Hal ini disebabkan oleh kurangnya sosialisasi kepada masyarakat tentang kejahatan lingkungan itu sendiri.  Meskipun sudah jelas dicantumkan dalam UU tentang pelanggaran yang berkaitan dengan lingkungan, tetapi masih banyak dari masyarakat yang tidak mengetahui tolok ukur untuk menentukan apakah suatu kejahatan masuk ke dalam kategori kejahatan lingkungan atau tidak. Masyarakat baru akan sadar ketika telah jatuh korban dan munculnya berbagai masalah yang diakibatkan oleh pencemaran lingkungan tersebut, seperti masalah penyakit (kerusakan otak) yang terjadi pada kasus Pt.
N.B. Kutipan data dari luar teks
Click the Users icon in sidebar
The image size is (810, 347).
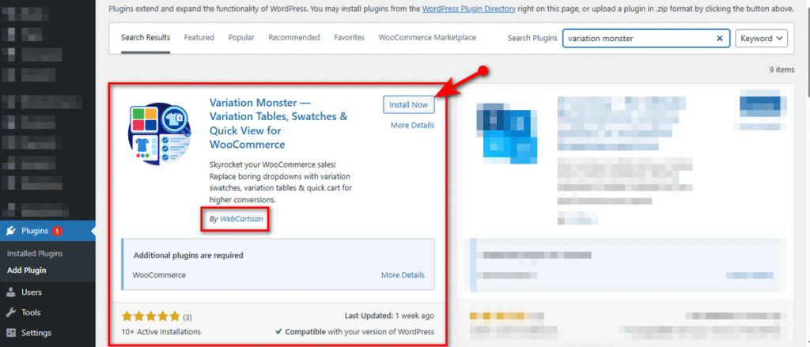point(12,292)
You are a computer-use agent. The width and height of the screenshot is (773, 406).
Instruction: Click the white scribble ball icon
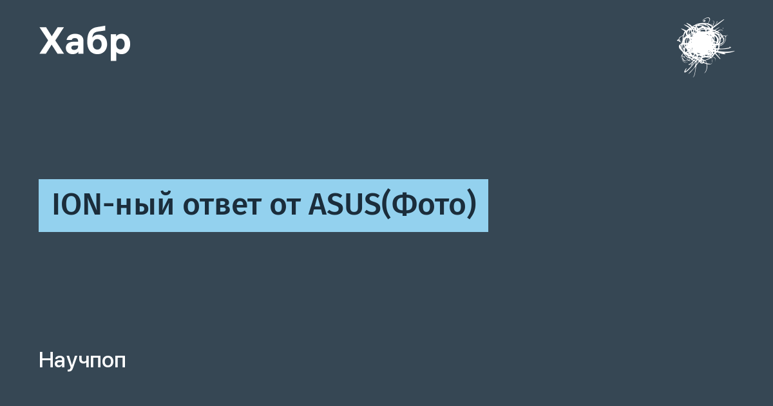703,45
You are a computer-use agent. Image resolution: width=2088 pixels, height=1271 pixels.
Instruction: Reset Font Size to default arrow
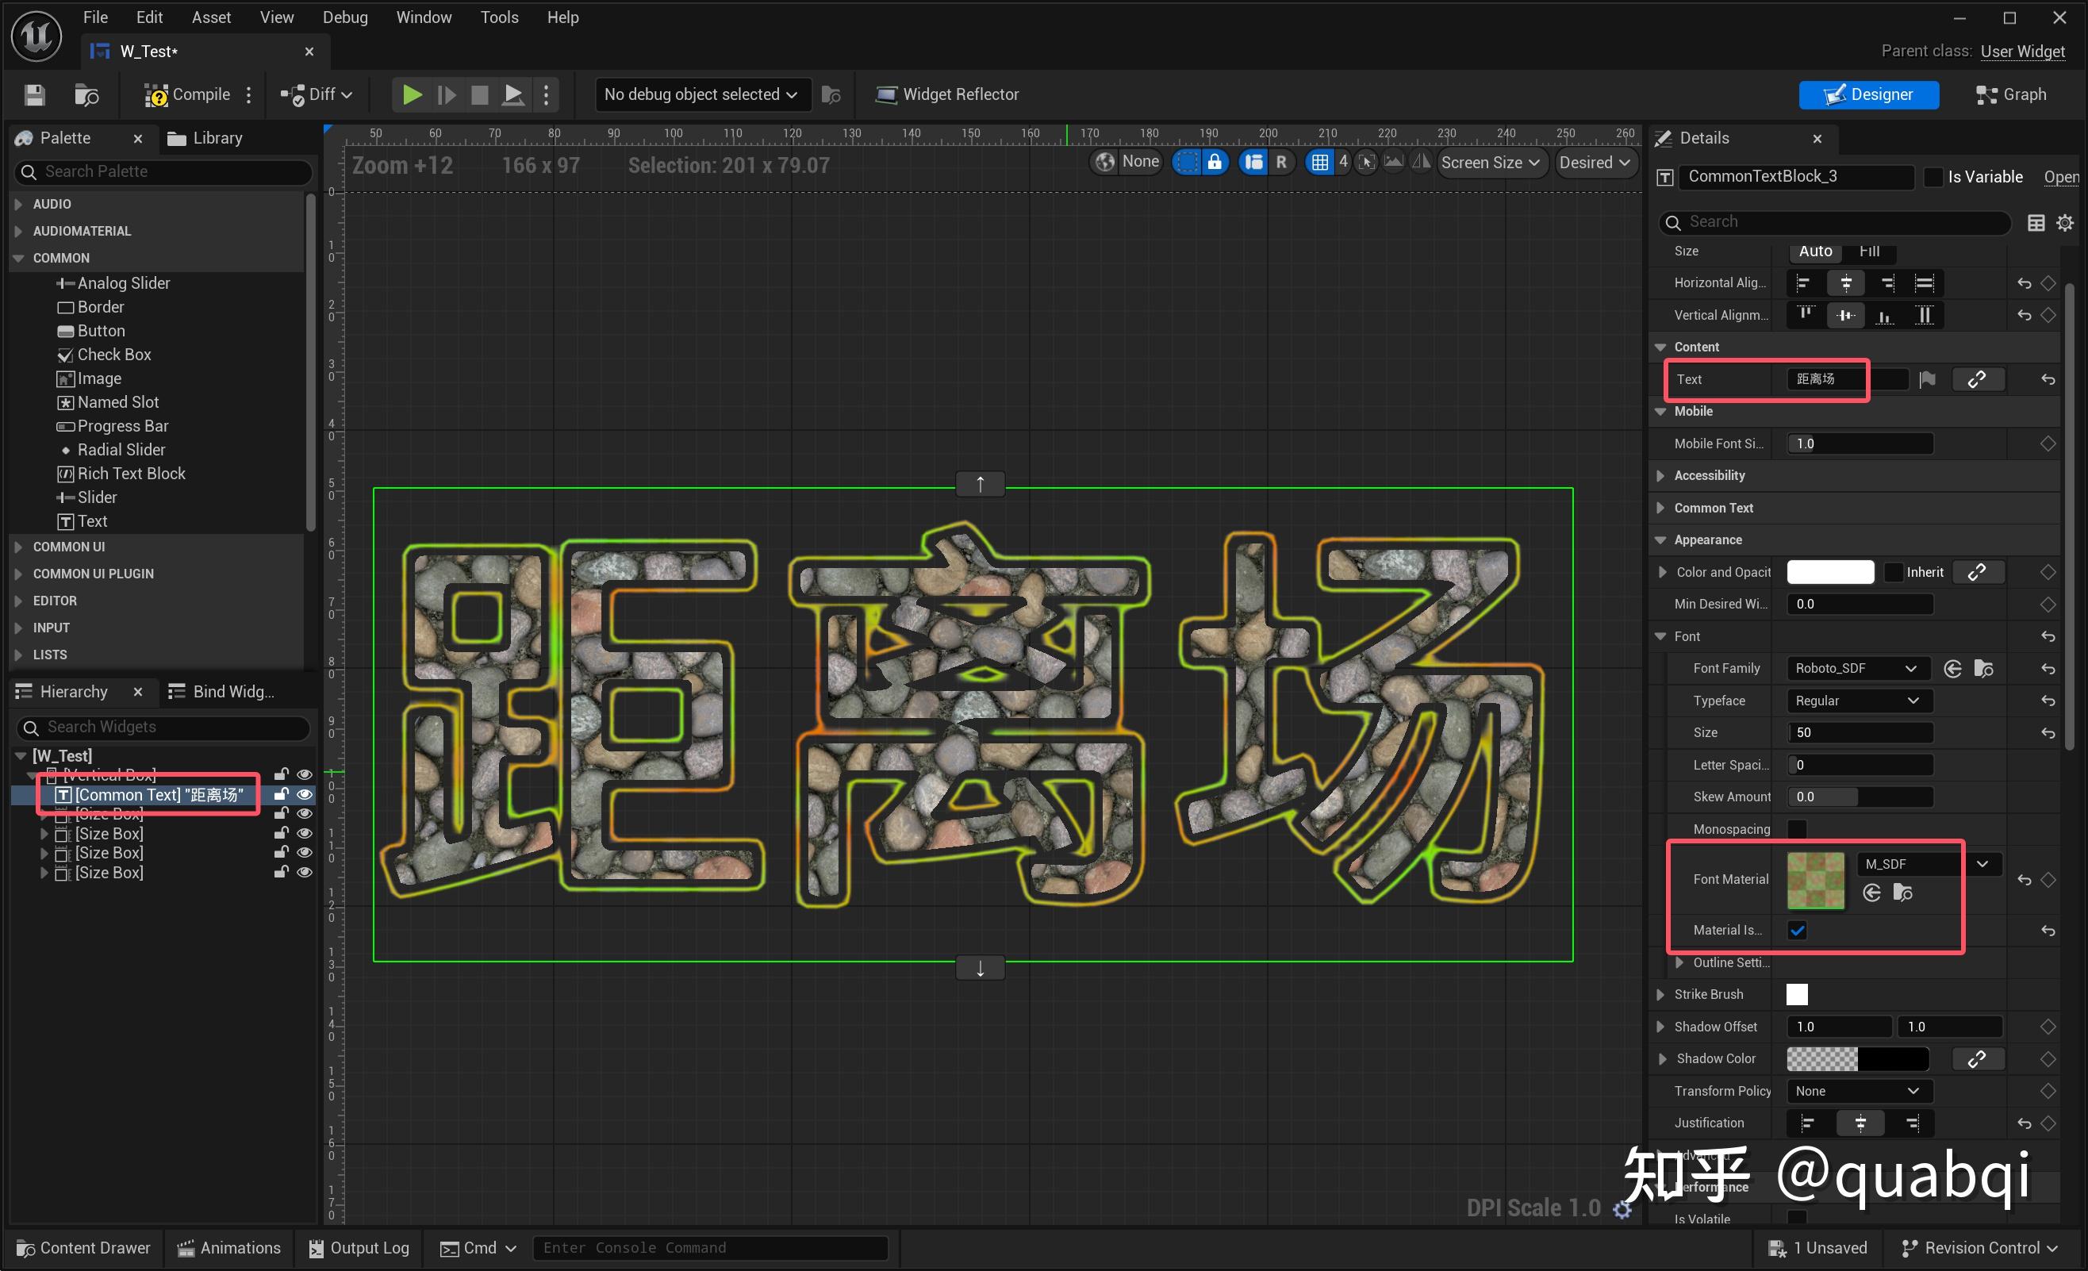[2047, 733]
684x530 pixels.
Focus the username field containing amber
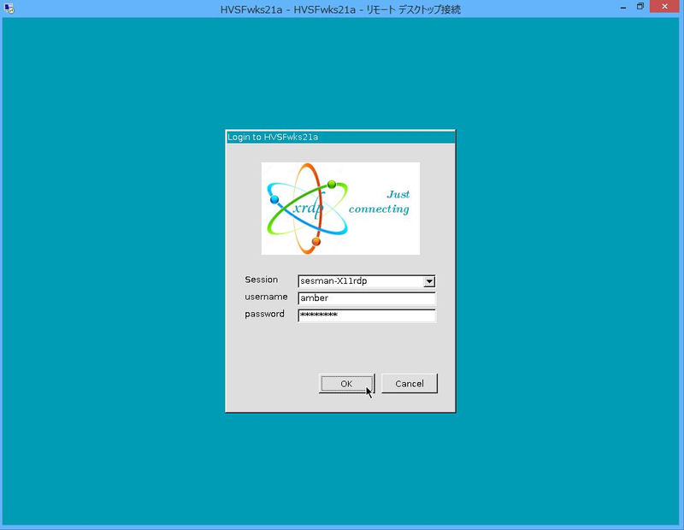[366, 298]
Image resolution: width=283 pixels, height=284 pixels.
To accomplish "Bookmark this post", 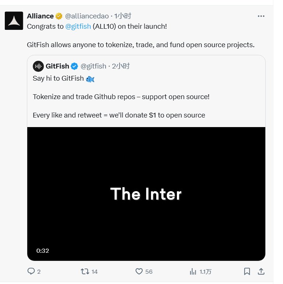I will [247, 271].
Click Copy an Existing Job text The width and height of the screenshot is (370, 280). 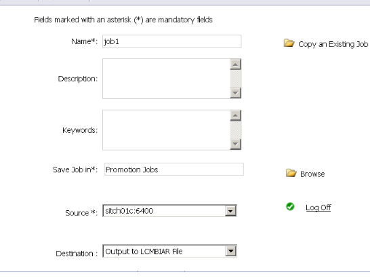333,44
Galuh Cempaka.
Dalam menangani permasalahan ini, tentu peran pemerintah sangat dibutuhkan. Karena dalam karakteristik kejahatan lingkungan, pembuktian apakah suatu perusahaan melakukan kejahatan atau tidak hanya bisa dilakukan oleh Pemerintah atau Badan Hukum yang bersangkutan. Selain itu, sosialisasi tentang kejahatan lingkungan akan lebih baik apabila ada inisiatif dari Pemerintah untuk mengadakan penigkatan pengenalan mengenai kejahatan-kejahatan seperti apa saja yang bisa dikatakan sebagai kejahatan lingkungan.
Masalah kejahatan lingkungan adalah masalah kita bersama. Masalah ini tidak akan pernah selesai tanpa ada inisiatif dari kita semua untuk menanggulanginya. Sebagai individu ataupun masyarakat, kita juga memiliki kewajiban untuk menjaga lingkungan kita. Lebih baik kita siaga sejak dini daripada baru akan menyadarinya saat berbagai masalah yang baru muncul akibat pencemaran lingkungan.